(GIVEN INFORMATION begins)

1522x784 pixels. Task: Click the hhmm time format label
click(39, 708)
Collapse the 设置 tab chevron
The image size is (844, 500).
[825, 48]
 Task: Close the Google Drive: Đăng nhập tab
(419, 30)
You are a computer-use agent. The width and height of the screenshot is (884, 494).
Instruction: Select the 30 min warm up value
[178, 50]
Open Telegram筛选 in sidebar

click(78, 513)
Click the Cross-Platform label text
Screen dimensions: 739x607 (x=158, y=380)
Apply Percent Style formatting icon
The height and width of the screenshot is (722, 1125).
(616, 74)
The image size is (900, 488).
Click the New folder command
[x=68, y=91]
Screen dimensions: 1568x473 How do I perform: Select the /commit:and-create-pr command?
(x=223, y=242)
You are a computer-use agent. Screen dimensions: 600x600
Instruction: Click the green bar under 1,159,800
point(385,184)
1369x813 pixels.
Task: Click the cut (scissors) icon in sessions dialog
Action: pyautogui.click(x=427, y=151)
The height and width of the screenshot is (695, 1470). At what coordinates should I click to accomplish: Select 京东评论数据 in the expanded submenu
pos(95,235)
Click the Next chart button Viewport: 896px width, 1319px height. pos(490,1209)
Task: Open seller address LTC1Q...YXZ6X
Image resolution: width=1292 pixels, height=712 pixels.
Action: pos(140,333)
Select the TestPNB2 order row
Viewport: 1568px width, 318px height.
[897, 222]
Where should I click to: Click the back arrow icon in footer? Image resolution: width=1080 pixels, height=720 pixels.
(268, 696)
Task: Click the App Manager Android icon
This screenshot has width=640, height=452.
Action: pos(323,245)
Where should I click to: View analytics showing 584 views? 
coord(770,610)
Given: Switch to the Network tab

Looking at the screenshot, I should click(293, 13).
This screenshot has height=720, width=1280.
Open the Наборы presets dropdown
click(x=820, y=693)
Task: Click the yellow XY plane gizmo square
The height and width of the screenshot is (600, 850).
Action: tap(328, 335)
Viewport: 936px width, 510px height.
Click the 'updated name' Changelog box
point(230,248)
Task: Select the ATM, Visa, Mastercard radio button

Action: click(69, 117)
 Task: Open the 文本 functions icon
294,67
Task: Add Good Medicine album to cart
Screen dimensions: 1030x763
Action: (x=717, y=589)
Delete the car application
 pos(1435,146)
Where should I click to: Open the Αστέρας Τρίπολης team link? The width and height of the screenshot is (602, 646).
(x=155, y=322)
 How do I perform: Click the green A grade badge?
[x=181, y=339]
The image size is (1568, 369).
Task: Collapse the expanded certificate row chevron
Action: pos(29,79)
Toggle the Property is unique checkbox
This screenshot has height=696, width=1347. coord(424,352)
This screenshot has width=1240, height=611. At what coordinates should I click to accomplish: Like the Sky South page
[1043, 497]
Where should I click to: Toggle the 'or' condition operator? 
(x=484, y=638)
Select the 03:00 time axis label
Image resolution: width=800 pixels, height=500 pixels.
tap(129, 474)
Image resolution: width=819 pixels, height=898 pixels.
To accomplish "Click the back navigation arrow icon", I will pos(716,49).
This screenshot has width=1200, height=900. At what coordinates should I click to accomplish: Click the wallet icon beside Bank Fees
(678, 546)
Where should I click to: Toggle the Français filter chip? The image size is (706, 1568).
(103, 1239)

(GIVEN INFORMATION ends)

* **TASK REQUIREMENTS**:
Every record above is to be written out exactly.

* **TASK ANSWER**:
1522x784 pixels. Task: Click the hhmm time format label
click(39, 708)
Collapse the 设置 tab chevron
The image size is (844, 500).
[825, 48]
 Task: Close the Google Drive: Đăng nhập tab
(419, 30)
You are a computer-use agent. The width and height of the screenshot is (884, 494).
Instruction: Select the 30 min warm up value
[178, 50]
Open Telegram筛选 in sidebar

click(78, 513)
Click the Cross-Platform label text
Screen dimensions: 739x607 (x=158, y=380)
Apply Percent Style formatting icon
The height and width of the screenshot is (722, 1125).
(616, 74)
The image size is (900, 488).
Click the New folder command
[x=68, y=91]
Screen dimensions: 1568x473 How do I perform: Select the /commit:and-create-pr command?
(x=223, y=242)
You are a computer-use agent. Screen dimensions: 600x600
Instruction: Click the green bar under 1,159,800
point(385,184)
1369x813 pixels.
Task: Click the cut (scissors) icon in sessions dialog
Action: pyautogui.click(x=427, y=151)
The height and width of the screenshot is (695, 1470). At what coordinates should I click to accomplish: Select 京东评论数据 in the expanded submenu
pos(95,235)
Click the Next chart button Viewport: 896px width, 1319px height. pos(490,1209)
Task: Open seller address LTC1Q...YXZ6X
Image resolution: width=1292 pixels, height=712 pixels.
Action: pos(140,333)
Select the TestPNB2 order row
Viewport: 1568px width, 318px height.
[897, 222]
Where should I click to: Click the back arrow icon in footer? Image resolution: width=1080 pixels, height=720 pixels.
(268, 696)
Task: Click the App Manager Android icon
This screenshot has width=640, height=452.
Action: pos(323,245)
Where should I click to: View analytics showing 584 views? 
coord(770,610)
Given: Switch to the Network tab

Looking at the screenshot, I should click(293, 13).
This screenshot has height=720, width=1280.
Open the Наборы presets dropdown
click(x=820, y=693)
Task: Click the yellow XY plane gizmo square
The height and width of the screenshot is (600, 850).
Action: tap(328, 335)
Viewport: 936px width, 510px height.
Click the 'updated name' Changelog box
point(230,248)
Task: Select the ATM, Visa, Mastercard radio button

Action: click(69, 117)
 Task: Open the 文本 functions icon
294,67
Task: Add Good Medicine album to cart
Screen dimensions: 1030x763
Action: (x=717, y=589)
Delete the car application
 pos(1435,146)
Where should I click to: Open the Αστέρας Τρίπολης team link? The width and height of the screenshot is (602, 646).
(x=155, y=322)
 How do I perform: Click the green A grade badge?
[x=181, y=339]
The image size is (1568, 369).
Task: Collapse the expanded certificate row chevron
Action: pos(29,79)
Toggle the Property is unique checkbox
This screenshot has height=696, width=1347. coord(424,352)
This screenshot has width=1240, height=611. At what coordinates should I click to accomplish: Like the Sky South page
[1043, 497]
Where should I click to: Toggle the 'or' condition operator? 
(x=484, y=638)
Select the 03:00 time axis label
Image resolution: width=800 pixels, height=500 pixels.
tap(129, 474)
Image resolution: width=819 pixels, height=898 pixels.
To accomplish "Click the back navigation arrow icon", I will pos(716,49).
This screenshot has width=1200, height=900. At what coordinates should I click to accomplish: Click the wallet icon beside Bank Fees
(678, 546)
Where should I click to: Toggle the Français filter chip? The image size is (706, 1568).
(103, 1239)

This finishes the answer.